Available records START

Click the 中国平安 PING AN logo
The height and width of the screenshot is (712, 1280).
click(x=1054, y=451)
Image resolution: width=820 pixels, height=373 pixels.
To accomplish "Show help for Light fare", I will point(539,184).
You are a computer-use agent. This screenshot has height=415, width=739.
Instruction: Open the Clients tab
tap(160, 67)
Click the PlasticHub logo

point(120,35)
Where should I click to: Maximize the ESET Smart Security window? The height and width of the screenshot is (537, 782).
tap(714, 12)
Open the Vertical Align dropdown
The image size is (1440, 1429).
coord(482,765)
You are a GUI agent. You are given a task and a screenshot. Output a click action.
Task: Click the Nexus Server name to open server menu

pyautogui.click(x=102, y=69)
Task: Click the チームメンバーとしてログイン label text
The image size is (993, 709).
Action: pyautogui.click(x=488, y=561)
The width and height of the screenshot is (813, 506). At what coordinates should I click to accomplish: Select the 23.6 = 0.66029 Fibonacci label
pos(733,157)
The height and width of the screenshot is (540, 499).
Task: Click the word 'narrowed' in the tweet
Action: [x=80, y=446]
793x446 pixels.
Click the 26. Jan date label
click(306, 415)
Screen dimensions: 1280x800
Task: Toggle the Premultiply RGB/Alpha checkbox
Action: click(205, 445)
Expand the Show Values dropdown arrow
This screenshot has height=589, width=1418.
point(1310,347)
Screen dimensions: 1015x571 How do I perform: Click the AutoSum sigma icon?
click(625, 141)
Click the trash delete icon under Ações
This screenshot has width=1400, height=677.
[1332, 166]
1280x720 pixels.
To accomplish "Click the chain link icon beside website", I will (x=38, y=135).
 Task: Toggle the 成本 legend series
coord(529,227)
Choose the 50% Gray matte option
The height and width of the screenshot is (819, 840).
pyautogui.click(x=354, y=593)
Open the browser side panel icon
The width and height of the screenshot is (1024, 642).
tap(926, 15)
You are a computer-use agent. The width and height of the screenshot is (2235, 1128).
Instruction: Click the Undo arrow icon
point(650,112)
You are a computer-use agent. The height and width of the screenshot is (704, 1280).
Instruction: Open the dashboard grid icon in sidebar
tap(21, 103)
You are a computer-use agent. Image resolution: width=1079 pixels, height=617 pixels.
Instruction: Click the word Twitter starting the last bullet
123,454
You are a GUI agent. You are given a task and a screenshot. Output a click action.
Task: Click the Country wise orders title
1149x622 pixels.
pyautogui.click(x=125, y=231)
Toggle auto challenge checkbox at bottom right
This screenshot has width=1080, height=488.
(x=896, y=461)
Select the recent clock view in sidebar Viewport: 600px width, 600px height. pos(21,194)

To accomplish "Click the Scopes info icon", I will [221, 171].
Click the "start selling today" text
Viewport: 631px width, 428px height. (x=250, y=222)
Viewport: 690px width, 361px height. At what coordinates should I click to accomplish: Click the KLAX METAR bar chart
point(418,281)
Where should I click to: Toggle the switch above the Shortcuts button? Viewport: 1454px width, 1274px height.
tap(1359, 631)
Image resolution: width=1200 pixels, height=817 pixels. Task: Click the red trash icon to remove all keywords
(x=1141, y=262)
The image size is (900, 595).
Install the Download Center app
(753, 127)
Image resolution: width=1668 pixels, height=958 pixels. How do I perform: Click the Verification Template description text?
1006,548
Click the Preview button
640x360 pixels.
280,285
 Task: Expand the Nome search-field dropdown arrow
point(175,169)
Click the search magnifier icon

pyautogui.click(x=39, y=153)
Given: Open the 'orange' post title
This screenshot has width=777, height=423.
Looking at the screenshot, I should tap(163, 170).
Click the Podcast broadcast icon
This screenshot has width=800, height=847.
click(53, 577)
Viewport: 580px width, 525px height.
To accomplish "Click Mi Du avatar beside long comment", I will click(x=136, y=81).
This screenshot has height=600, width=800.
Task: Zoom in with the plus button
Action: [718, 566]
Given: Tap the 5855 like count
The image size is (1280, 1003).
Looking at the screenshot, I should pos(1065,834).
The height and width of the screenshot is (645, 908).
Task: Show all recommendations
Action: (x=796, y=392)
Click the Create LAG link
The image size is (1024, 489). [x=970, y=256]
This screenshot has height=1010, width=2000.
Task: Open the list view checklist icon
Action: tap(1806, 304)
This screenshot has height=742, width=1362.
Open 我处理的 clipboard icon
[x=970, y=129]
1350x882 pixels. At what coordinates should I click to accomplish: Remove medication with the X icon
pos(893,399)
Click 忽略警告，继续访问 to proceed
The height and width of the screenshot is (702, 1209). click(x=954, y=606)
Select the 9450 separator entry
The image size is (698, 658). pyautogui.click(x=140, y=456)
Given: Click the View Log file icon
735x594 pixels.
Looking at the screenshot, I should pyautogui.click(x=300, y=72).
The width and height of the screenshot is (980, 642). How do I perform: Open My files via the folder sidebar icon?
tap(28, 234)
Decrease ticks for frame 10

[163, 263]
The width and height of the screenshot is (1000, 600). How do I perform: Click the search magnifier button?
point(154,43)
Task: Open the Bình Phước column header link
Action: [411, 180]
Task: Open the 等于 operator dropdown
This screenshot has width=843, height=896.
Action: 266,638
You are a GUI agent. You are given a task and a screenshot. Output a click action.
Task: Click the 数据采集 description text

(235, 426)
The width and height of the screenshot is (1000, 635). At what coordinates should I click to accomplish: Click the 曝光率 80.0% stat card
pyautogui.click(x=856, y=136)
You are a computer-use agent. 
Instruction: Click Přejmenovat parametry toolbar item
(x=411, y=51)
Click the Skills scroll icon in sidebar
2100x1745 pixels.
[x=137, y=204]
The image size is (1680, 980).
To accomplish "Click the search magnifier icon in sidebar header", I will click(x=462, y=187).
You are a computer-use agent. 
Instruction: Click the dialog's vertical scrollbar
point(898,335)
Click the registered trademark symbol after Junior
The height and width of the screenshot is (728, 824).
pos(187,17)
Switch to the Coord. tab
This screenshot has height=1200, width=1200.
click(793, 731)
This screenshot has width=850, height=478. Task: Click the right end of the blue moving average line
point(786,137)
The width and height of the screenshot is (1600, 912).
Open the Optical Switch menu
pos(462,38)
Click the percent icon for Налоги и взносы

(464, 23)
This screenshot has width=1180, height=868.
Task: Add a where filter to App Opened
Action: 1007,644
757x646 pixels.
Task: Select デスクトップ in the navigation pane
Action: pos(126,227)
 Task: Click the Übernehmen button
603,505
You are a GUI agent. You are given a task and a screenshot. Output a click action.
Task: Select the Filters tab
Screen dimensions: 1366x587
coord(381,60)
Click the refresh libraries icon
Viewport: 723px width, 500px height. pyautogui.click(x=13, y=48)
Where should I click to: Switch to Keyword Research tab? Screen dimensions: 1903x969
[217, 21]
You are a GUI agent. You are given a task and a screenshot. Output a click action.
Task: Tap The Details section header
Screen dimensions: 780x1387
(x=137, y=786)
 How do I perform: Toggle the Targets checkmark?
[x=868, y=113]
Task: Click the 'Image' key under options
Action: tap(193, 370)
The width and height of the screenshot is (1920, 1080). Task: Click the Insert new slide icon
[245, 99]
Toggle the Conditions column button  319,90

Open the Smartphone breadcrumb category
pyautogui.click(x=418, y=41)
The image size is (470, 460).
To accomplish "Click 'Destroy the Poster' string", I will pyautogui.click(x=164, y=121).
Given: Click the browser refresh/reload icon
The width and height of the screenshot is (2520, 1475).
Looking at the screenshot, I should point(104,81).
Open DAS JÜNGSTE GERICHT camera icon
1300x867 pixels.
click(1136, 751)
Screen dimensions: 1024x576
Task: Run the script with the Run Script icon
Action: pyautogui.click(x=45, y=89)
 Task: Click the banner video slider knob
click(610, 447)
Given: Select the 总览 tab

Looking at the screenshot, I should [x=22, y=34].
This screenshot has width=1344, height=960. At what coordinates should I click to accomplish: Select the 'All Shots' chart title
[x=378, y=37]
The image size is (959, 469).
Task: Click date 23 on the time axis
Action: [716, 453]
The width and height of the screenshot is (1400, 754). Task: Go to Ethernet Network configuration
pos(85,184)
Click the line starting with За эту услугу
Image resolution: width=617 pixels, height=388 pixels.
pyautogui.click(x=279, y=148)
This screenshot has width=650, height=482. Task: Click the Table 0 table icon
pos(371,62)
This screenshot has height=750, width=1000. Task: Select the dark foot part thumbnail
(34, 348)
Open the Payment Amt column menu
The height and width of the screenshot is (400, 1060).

Available records END

About this task:
Among the lines above, repeat exactly those from the line with "The width and height of the screenshot is (813, 506)." to the line with "You are a computer-use agent. The width", counting both ends.

Response to the exercise:
The width and height of the screenshot is (813, 506). At what coordinates should I click to accomplish: Select the 23.6 = 0.66029 Fibonacci label
pos(733,157)
The height and width of the screenshot is (540, 499).
Task: Click the word 'narrowed' in the tweet
Action: [x=80, y=446]
793x446 pixels.
Click the 26. Jan date label
click(306, 415)
Screen dimensions: 1280x800
Task: Toggle the Premultiply RGB/Alpha checkbox
Action: click(205, 445)
Expand the Show Values dropdown arrow
This screenshot has height=589, width=1418.
point(1310,347)
Screen dimensions: 1015x571 How do I perform: Click the AutoSum sigma icon?
click(625, 141)
Click the trash delete icon under Ações
This screenshot has width=1400, height=677.
[1332, 166]
1280x720 pixels.
To accomplish "Click the chain link icon beside website", I will (x=38, y=135).
 Task: Toggle the 成本 legend series
coord(529,227)
Choose the 50% Gray matte option
The height and width of the screenshot is (819, 840).
pyautogui.click(x=354, y=593)
Open the browser side panel icon
The width and height of the screenshot is (1024, 642).
tap(926, 15)
You are a computer-use agent. The width and height of the screenshot is (2235, 1128).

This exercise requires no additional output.